# Consignes de travail
• 1. Répondez à ces questions sur le récit de la dégustation de vin :
(a) À quel moment se fait la mise en bouteille ?
(b) Quelle part de la production part à l'exportation, et vers quelle destination ?
(c) Quelle formule latine résume l'essentiel de la dégustation ?
• 2. Reprenez le récit de la dégustation de vin à la suite de sa dernière phrase et poursuivez-le.

Après la promenade bucolique nous sommes demandés « à la chapelle » pour la dégustation : pas de sourd ni traînard pour cette convocation !
Notre hôte nous rappelle les étapes de la vinification avec la clarification, la fermentation, l’élevage sur lie en remettant en suspension le dépôt en brassant le vin avec un bâton. Les barriques sont en chêne, en acacia ou en châtaigner. La fermentation est stoppée en employant le sulfite comme antioxydant. La mise en bouteille se fait en juin.
Un tiers de la production est destiné à l’exportation vers les USA.
Reste la dégustation avec la mise en émoi du nez, de l’œil et de la bouche : tout est codifié en termes bien précis. Toutefois il faut laisser chacun exprimer ses sensations en les respectant; l’essentiel pouvant se résumer ainsi « bonum vinum laetificat cor hominis ».

# Données enregistrées
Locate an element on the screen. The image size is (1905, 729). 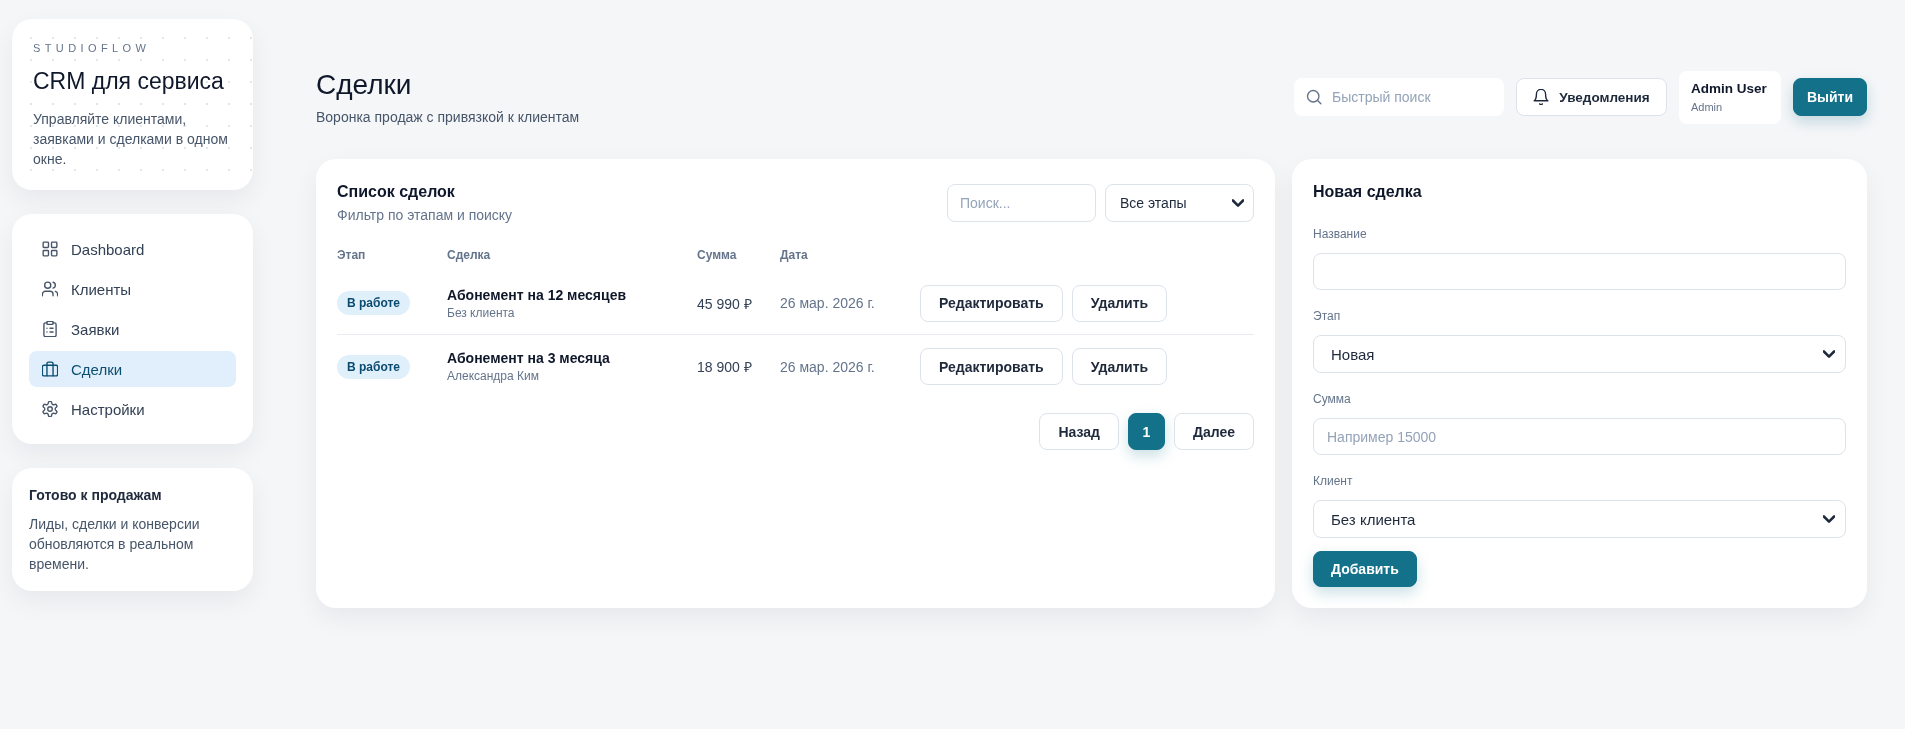
nav-item: Dashboard is located at coordinates (132, 249).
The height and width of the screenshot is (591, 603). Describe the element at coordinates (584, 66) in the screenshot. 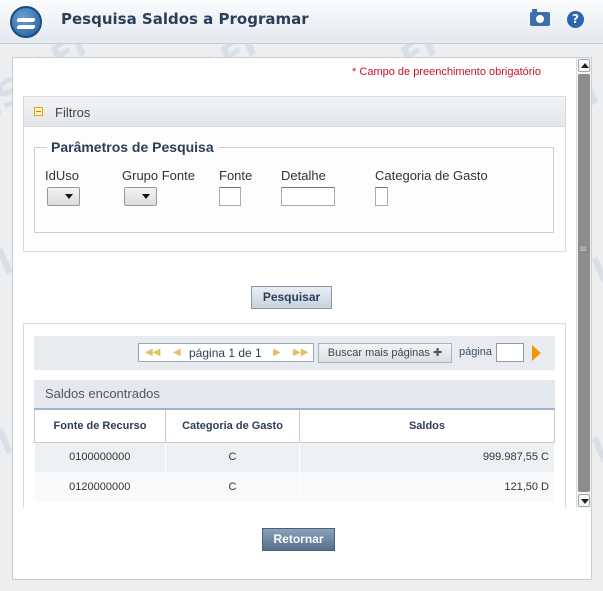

# Liste des réponses
• 1.
(a) En juin.
(b) Un tiers de la production, vers les USA.
(c) « bonum vinum laetificat cor hominis ».

• 2.
Trois vins nous sont proposés : un 2014 récolté sur la phtanite, un Huboyau ou « bout du petit bois » puis un moelleux qui a rallié la plupart des participants.
Lesté de son précieux chargement le car reprit sa route pour nous déposer à la guinguette La Croisette sur l’ile de Behuard rive droite de la Loire.
Un copieux et délicat menu nous attendait avec, plus particulièrement un délicieux sandre unanimement apprécié.
Le programme de l’après midi était le retour sur Angers en remontant la Loire puis la Maine. L’embarcadère était, selon les locaux, à 10 mn à pied de notre guinguette… Nous étions bien crédules car c’est bien 20 mn qui furent nécessaires et ceci en marchant d’un bon pas ! La colonne s’effilocha lentement le long d’un sentier fort propice à la rêverie mais atteignit quand même son but sous les encouragements d’Yves.
Deux bateaux accouplés nous attendent : une gabare et une toue cabanée. La gabare pèse 9 tonnes elle est mue par un moteur à essence de 50 CV.
La toue cabanée pèse 11 tonnes, elle est munie d’un moteur à essence de 100 CV, la vitesse moyenne est de 15 km/h.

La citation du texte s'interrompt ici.